Can CRISPR keep the beer flowing?

Climate change threatens to skunk barley crops, but gene editing may reduce the cereal grain’s suffering.

A staple crop around the world, barley is grown for animal feed, breads and cereals, and, most crucially of all, as malt for making beer and whiskey. 

But a warmer world is posing problems for this essential brew ingredient. Fortunately, CRISPR and clever scientists have found a way to keep the malt flowing. 

The problem: Barley can suffer from “pre-harvest sprouting,” where the grain sprouts before it can be harvested. Prematurely sprouted barley is less useful and less valuable on the market, damaging farmer’s bottom lines — and climate change stands to exacerbate the problem, as warmth and unexpected rain can kick off the early sprout.

Barley’s been domesticated since, oh, 8,000 BC, and it’d be a shame if we dropped the ball now. And, as New Atlas reports, researchers have known for a while how to use genetic engineering to keep barley dormant and prevent premature sprouting — but the current methods also harm its ability to be used for malt.

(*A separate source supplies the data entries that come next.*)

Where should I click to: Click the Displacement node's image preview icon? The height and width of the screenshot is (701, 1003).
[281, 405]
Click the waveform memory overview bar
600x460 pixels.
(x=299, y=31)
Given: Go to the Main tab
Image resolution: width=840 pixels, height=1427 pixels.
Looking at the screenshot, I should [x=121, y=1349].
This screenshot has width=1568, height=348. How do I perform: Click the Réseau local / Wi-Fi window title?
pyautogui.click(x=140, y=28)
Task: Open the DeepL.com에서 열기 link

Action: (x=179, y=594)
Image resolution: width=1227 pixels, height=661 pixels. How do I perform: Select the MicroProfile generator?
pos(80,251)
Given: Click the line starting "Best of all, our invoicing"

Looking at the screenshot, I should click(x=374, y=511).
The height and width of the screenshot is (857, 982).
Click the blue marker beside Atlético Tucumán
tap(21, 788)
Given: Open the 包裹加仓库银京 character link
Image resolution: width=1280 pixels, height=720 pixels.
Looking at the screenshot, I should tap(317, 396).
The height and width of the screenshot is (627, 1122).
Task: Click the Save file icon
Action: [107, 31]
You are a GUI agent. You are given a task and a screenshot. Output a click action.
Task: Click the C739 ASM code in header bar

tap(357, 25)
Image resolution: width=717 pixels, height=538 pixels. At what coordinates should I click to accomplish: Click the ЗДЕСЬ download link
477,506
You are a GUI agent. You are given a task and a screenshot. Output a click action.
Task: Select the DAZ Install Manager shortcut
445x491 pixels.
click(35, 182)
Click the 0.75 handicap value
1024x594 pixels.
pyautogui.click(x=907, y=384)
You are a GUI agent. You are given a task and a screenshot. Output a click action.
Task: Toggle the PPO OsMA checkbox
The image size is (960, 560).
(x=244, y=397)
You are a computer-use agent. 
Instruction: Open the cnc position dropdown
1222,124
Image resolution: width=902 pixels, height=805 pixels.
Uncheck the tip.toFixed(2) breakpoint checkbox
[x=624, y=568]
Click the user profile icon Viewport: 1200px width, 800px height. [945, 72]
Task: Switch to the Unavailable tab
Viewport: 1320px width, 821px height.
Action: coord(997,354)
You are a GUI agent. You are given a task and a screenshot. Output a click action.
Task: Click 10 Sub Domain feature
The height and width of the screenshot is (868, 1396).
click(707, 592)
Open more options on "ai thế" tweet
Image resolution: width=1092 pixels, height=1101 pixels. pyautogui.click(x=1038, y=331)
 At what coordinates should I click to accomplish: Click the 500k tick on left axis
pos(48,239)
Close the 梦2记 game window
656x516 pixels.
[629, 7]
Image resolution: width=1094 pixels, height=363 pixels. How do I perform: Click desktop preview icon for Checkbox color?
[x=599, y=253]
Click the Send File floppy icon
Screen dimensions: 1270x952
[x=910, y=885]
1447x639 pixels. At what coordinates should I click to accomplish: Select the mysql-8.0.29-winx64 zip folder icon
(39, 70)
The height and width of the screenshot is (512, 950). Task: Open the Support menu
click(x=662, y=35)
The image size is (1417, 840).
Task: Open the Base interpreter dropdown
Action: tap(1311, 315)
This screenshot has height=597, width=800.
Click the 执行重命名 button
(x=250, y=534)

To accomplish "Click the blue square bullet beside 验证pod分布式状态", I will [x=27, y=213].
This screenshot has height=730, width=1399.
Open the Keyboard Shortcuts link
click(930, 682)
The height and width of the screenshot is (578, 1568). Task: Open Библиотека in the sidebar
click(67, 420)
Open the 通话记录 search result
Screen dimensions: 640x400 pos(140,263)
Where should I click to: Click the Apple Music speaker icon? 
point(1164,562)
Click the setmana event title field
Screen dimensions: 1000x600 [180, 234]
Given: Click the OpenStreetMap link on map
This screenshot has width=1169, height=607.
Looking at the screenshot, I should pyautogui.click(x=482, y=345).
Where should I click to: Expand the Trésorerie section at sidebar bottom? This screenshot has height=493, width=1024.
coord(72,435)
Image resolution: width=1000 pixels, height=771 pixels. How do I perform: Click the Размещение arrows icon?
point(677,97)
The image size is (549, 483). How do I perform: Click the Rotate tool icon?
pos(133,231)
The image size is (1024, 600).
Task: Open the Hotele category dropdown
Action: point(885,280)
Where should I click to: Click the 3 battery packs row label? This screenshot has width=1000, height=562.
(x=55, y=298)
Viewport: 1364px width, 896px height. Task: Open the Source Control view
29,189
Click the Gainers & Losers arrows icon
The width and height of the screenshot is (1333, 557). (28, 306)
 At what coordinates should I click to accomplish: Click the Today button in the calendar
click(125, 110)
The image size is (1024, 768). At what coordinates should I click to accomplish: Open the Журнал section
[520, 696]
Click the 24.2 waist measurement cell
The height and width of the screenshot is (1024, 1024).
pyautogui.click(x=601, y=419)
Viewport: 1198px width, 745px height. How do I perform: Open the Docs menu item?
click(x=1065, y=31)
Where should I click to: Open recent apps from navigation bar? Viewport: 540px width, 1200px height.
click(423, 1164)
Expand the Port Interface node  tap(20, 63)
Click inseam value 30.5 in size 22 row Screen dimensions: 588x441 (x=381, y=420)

A warming world is posing problems for barley, an essential ingredient for breads, cereals, and beer.

Since we obviously cannot have the world’s beer and whiskey supply imperiled, researchers at Japan’s Okayama University are turning to CRISPR to create better, more resilient varieties of barley. 

“We recognized the need to strategically manipulate crops to weather the effects of steadily exacerbating climate change,” research team leader Hiroshi Hisano, an associate professor at Okayama’s Institute of Plant Science and Resources, said

His team already has expertise in precision editing of the barley genome, and previous studies have identified two genes that are key to the grain’s dormancy.

“Hence, our modus operandi was pretty clear.”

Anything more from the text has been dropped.